If we want to find $f'(x)$ we can differentiate this above expression term by term to do so. When we do that we'll see a convenient pattern for the case when $x=a$.

The first term $$\displaystyle \frac{\cos(a)}{1!}$$ is a constant so it's derivative is 0.

The next term $$\displaystyle - \frac{\sin(a)}{2!}(x - a)$$ has a derivative of $$\displaystyle -\frac{\sin(a)}{2!}$$. This might be tricky to see at first but remember that $$\displaystyle - \frac{\sin(a)}{2!}$$ is just a constant term and the only variable we are worrying about is x. If that's tricky to see then try distributing $$\displaystyle - \frac{\sin(a)}{2!}$$ and then taking the derivative.
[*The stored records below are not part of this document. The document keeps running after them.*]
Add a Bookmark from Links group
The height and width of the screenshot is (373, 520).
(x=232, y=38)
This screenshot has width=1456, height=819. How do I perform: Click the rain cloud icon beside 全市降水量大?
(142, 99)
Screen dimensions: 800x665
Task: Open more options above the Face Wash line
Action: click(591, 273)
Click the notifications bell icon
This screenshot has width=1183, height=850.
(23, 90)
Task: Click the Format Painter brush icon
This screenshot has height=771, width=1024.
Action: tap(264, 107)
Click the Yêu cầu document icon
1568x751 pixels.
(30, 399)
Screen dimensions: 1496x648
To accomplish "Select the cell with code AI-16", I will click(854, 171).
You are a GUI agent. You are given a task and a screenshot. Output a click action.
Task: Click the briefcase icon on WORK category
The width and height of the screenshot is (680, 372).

The third term has a derivative of $$\displaystyle - 2\frac{\cos(a)}{3!}(x - a)$$. This is just using the power rule. It has an exponent of 2 so we bring that exponent down in front of the expression, reduce the exponent by 1 and then multiply by the derivative of the inner function (chain rule). In this case the inner function is $(x-a)$ so it's derivative is just 1.

If you keep going like this you'll get the same thing that Sudharaka posted. Now here's the important thing to notice. Look at $f'(x)$. Do you notice how all of the terms except for the first one contain $(x-a)$ in them? What happens when you look at $f'(a)$? You should take f'(x) and replace all of the x's with a. This causes all of the terms with $(x-a)$ in them to be $(a-a)=0$ and they all cancel out. Thus you are only left with the first term.
Ah, now I see it!! Thank you so much!